Without delving too deeply into the differences between influence in art, popular culture, opinion and values (see Jean-Paul Sartre's What is Literature? for one such exploration), it is self-evident that a photo's potential influence is different from the potential influence of an essay, and that measures of relative popularity/appeal such as likes and LinkedIn links are yet another form of expression that is quite different from photos or essays.

Not all social media activity is equal in terms of the commitment, time and and energy required to generate the activity. Liking an item requires very little time or commitment, while posting elaborate visual/text content requires major commitments of time and energy.

Is it even possible to equate lengthy comments that reflect a potential influence on values and critical analytic skills with a handful of likes, retweets, etc.?

The relative ease of gaming any system that claims to measure popularity and influence is another intrinsic difficulty with web metrics. Anecdotally, it seems one can buy thousands of followers for a few dollars, and various ways of boosting book rankings and other measures are equally commonplace.

As for user-generated content such as TripAdvisor and Yelp, how can we evaluate the relative value of the content if we know essentially nothing about the expertise and experience of the person generating the content?
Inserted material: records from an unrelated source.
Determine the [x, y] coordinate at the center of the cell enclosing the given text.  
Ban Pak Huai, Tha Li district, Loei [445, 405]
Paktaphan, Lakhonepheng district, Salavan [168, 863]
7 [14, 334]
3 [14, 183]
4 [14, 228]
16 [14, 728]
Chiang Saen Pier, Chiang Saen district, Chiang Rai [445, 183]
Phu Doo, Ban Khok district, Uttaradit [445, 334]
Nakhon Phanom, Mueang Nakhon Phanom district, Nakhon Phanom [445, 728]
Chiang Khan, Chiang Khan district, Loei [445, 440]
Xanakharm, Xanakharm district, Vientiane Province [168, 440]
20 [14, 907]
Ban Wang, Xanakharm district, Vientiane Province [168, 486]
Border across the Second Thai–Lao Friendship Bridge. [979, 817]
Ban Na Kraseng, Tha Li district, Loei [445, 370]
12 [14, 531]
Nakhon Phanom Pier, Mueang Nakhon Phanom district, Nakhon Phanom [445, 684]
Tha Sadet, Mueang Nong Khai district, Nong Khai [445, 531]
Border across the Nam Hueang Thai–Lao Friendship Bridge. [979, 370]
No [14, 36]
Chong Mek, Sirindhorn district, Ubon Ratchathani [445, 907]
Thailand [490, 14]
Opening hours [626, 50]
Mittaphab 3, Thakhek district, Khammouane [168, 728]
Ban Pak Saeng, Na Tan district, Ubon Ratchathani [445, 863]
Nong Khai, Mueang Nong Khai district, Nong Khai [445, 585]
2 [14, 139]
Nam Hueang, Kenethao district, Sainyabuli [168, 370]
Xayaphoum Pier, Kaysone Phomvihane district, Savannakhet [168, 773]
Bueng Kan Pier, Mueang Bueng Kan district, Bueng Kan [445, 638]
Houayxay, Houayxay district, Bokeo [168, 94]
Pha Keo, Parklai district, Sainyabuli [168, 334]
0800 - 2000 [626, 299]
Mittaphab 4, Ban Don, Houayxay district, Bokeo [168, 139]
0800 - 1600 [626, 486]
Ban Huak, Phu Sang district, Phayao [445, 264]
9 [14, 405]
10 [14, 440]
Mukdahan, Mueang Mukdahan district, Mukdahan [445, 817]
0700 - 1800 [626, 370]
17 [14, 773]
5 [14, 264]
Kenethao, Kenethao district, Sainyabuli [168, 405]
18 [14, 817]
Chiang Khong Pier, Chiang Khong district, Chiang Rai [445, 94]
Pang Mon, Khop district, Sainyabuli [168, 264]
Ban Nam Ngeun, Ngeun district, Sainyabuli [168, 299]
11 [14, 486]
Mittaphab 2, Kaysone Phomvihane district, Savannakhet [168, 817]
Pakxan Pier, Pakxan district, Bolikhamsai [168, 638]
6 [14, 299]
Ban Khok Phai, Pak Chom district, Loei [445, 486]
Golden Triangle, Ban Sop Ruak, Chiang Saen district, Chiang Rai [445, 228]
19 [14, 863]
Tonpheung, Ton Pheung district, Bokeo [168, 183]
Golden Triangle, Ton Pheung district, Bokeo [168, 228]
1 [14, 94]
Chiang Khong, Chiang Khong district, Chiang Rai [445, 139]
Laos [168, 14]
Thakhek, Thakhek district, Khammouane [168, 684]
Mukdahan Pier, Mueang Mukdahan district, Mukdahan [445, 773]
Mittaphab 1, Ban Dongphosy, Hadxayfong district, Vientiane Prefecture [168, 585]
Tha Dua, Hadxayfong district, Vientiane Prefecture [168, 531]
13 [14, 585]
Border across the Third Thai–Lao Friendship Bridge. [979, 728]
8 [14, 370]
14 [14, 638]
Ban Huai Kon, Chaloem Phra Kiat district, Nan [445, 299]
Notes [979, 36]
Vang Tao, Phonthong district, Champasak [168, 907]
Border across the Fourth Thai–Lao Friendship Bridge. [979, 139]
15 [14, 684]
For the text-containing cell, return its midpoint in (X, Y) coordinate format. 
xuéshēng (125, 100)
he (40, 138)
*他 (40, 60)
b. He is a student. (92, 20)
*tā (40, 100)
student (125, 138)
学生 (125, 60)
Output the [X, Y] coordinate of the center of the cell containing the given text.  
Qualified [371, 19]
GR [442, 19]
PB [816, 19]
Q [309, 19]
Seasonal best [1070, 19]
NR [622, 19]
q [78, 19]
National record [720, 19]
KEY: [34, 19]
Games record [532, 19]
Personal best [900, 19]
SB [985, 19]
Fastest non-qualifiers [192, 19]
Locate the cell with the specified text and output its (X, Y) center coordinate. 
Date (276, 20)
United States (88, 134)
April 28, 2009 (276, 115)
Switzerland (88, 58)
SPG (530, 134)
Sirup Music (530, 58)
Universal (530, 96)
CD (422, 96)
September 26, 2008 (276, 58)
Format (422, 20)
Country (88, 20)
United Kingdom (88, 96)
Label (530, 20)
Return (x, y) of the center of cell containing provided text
Google's Page Rank (PR) system approaches the problem of measuring influence from the perspective that what cannot be easily gamed is heavily weighted: those sites with influence (as measured by incoming links from other sites) that link to one's site carry much more weight than external links from sites with few incoming links from other sites.

(Page Rank is a simple 1 to 10 system: sites with few incoming links and small audiences are 1 or 2 while global sites such as Yahoo are a 9 or 10.)

In other words, those sites with numerous incoming links from sites with incoming links from other influential sites will have a higher Page Ranking than sites with few incoming links or external links from other low-influence sites.

In this approach, not all links are equal: those who have earned links from influential sites carry more weight, and will boost the score of sites they link to more than links from lesser sites.

A new website with a PR of 1 would raise its score by attracting links from sites with higher Page Rankings. Persuading enough high-rank sites to link to your site to make a difference in your Page Rank is not easily gamed.

There is no perfect measure of influence, but clearly, any measure should differentiate between types of influence and the hard-to-game influence of those interacting with sites and social media.

I think it is fair to say that we are in the infancy of measuring online influence. Would my Klout score declining or increasing by 10 or 20 points mean that oftwominds.com had lost or gained whatever influence it exerts? Or could the site's modest influence actually increase in terms of contextualizing key public topics even as its Klout score declines? This seems entirely possible, and that is the intrinsic difficulty with equating popularity with influence.

Posts and email responses will be sporadic in October due to family commitments. Thank you for your understanding.